Entrando nel dettaglio, la regina del mercato, la squadra che ha speso di più in termini assoluti, è stata ancora una volta la Juventus. Ma il mercato faraonico con cui Arrivabene ha rivoluzionato la rosa di Allegri (Pogba, Di Maria, Paredes, Bremer, Kostic, Milik) è stato possibile solo grazie alla cessione di De Ligt che ha portato in cassa quasi la totalità della liquidità spesa. Semmai, il vero investimento oneroso era stato l’acquisto di Vlahovic nella scorsa sessione invernale, pure quello però in parte finanziato dalla vendita di Kulusevski e Bentancour. Funziona così ormai: bisogna provare a rinforzarsi sempre tenendo d’occhio il bilancio. E se l’Inter è riuscita a scongiurare addii pesanti al prezzo di quasi non fare mercato (è arrivato praticamente solo Lukaku grazie a un’occasione irripetibile), anche Milan e Roma che in questo momento sono le due proprietà forse più solide hanno dovuto tenere a freno le ambizioni: i rossoneri che sono la squadra col saldo negativo più alto (-35 milioni) senza vendere nessuno hanno puntato tutto sul giovane De Ketelaere optando per soluzioni low-cost in altri ruoli scoperti; i giallorossi, autori di una campagna sontuosa con gli arrivi di Dybala e quello più sfortunato di Wijnaldum, hanno comunque preso quasi solo parametri zero (e segnando addirittura un +40 di attivo).
Comprare senza spendere è il miracolo chiesto a tanti direttori sportivi nel calcio in crisi dopo il Covid. Una via sono appunto i calciatori in scadenza. L’altra i tanti, tantissimi prestiti di cui si abusa sempre di più. Spesso con riscatti obbligati, che nel gergo del calciomercato equivale banalmente a un “pagherò”: da Asllani e Bellanova dell’Inter a Paredes della Juve, fino a Simeone al Napoli e mezza squadra del Monza, sono tutti acquisti già concretizzati che verranno pagati solo l’anno prossimo. Significa che tanti club hanno ipotecato anche il bilancio della prossima stagione, per quasi un centinaio di milioni complessivamente. Ma anche in questo non c’è nulla di nuovo sotto il sole, già il precedente mercato era stato condotto quasi interamente così: basti pensare che nel conto finale di questa sessione rientrano i 23 milioni di Correa, passato all’Inter la scorsa estate, oppure i 40 milioni di Chiesa, che gioca alla Juventus addirittura da due campionati.
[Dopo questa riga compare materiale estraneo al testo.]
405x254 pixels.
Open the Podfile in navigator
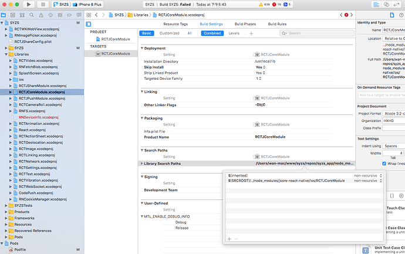click(28, 249)
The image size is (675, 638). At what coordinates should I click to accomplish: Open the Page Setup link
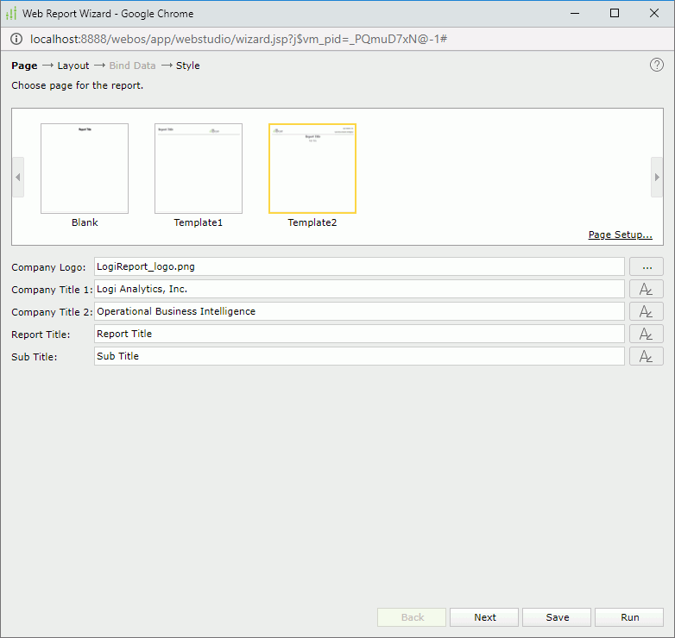click(620, 235)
Non è per altro una tendenza che riguarda solo il calcio italiano: se allarghiamo lo sguardo all’estero, si nota che praticamente tutti i campionati europei a questo giro hanno chiuso la sessione con un saldo vicino al pareggio, se non proprio in attivo. Meno 52 milioni la Liga spagnola, -3 la Serie A, + 40 Bundesliga e Ligue 1, Olanda e Portogallo sono addirittura vicini al +200. L’unica eccezione è la Premier League, che ha speso quest’estate oltre 2 miliardi di euro e chiuso con un passivo di 1,3 miliardi: ma loro viaggiano ormai su un universo parallelo, se lo possono permettere.
C’è una differenza però fra l’Italia e gli altri campionati europei, e ancora una volta non è particolarmente lusinghiera: pur avendo chiuso come tutti in pari, la Serie A ha comunque mosso un giro d’affari enorme, superiore di oltre un terzo a quello di Spagna, Germania e Francia (750 milioni a fronte di una media intorno ai 500). Vuol dire che continuiamo a movimentare tanti giocatori, probabilmente troppi. Per mancanza di idee, per necessità o proprio per disperazione. Perché a volte questo frenetico e controproducente andirivieni di figurine, poste in bilancio che entrano, escono e si compensano, resta l’unico modo per tenere in piedi la baracca. Almeno dopo gli scandali recenti sembra essersi sgonfiato il fenomeno delle plusvalenze fittizie. Il calcio italiano un po’ ha imparato la lezione, non del tutto ancora.